● ACTIVITY
Nothing but the listing below, retyped exactly, should appear in the answer.
——————————
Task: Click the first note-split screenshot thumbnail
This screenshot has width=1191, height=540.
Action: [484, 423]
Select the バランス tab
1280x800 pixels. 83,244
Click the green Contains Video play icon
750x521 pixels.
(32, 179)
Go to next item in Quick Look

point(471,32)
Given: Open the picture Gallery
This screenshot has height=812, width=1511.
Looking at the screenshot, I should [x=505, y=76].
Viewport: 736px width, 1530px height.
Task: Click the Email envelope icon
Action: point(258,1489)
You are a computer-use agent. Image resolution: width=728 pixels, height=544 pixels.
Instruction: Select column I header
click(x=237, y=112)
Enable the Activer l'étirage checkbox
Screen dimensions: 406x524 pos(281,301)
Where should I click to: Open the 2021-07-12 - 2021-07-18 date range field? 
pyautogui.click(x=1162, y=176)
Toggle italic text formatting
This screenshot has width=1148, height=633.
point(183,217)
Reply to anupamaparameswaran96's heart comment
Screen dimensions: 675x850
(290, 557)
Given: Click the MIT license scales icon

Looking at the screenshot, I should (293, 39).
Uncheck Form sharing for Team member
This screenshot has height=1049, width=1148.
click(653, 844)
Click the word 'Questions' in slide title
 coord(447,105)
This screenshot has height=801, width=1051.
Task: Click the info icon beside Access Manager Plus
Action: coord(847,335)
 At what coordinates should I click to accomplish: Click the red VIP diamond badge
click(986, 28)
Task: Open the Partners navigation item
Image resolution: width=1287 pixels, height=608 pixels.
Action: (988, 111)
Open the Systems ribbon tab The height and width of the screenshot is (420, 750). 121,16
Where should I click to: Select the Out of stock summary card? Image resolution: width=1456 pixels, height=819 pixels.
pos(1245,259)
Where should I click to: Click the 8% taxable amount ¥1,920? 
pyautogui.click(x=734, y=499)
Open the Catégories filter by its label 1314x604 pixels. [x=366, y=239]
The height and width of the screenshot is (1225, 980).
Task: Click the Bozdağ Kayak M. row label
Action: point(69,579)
——————————
● TASK ANSWER
Task: Click the first note-split screenshot thumbnail
This screenshot has width=1191, height=540.
Action: [484, 423]
Select the バランス tab
1280x800 pixels. 83,244
Click the green Contains Video play icon
750x521 pixels.
(32, 179)
Go to next item in Quick Look

point(471,32)
Given: Open the picture Gallery
This screenshot has height=812, width=1511.
Looking at the screenshot, I should [x=505, y=76].
Viewport: 736px width, 1530px height.
Task: Click the Email envelope icon
Action: point(258,1489)
You are a computer-use agent. Image resolution: width=728 pixels, height=544 pixels.
Instruction: Select column I header
click(x=237, y=112)
Enable the Activer l'étirage checkbox
Screen dimensions: 406x524 pos(281,301)
Where should I click to: Open the 2021-07-12 - 2021-07-18 date range field? 
pyautogui.click(x=1162, y=176)
Toggle italic text formatting
This screenshot has width=1148, height=633.
point(183,217)
Reply to anupamaparameswaran96's heart comment
Screen dimensions: 675x850
(290, 557)
Given: Click the MIT license scales icon

Looking at the screenshot, I should (293, 39).
Uncheck Form sharing for Team member
This screenshot has height=1049, width=1148.
click(653, 844)
Click the word 'Questions' in slide title
 coord(447,105)
This screenshot has height=801, width=1051.
Task: Click the info icon beside Access Manager Plus
Action: coord(847,335)
 At what coordinates should I click to accomplish: Click the red VIP diamond badge
click(986, 28)
Task: Open the Partners navigation item
Image resolution: width=1287 pixels, height=608 pixels.
Action: (988, 111)
Open the Systems ribbon tab The height and width of the screenshot is (420, 750). 121,16
Where should I click to: Select the Out of stock summary card? Image resolution: width=1456 pixels, height=819 pixels.
pos(1245,259)
Where should I click to: Click the 8% taxable amount ¥1,920? 
pyautogui.click(x=734, y=499)
Open the Catégories filter by its label 1314x604 pixels. [x=366, y=239]
The height and width of the screenshot is (1225, 980).
Task: Click the Bozdağ Kayak M. row label
Action: point(69,579)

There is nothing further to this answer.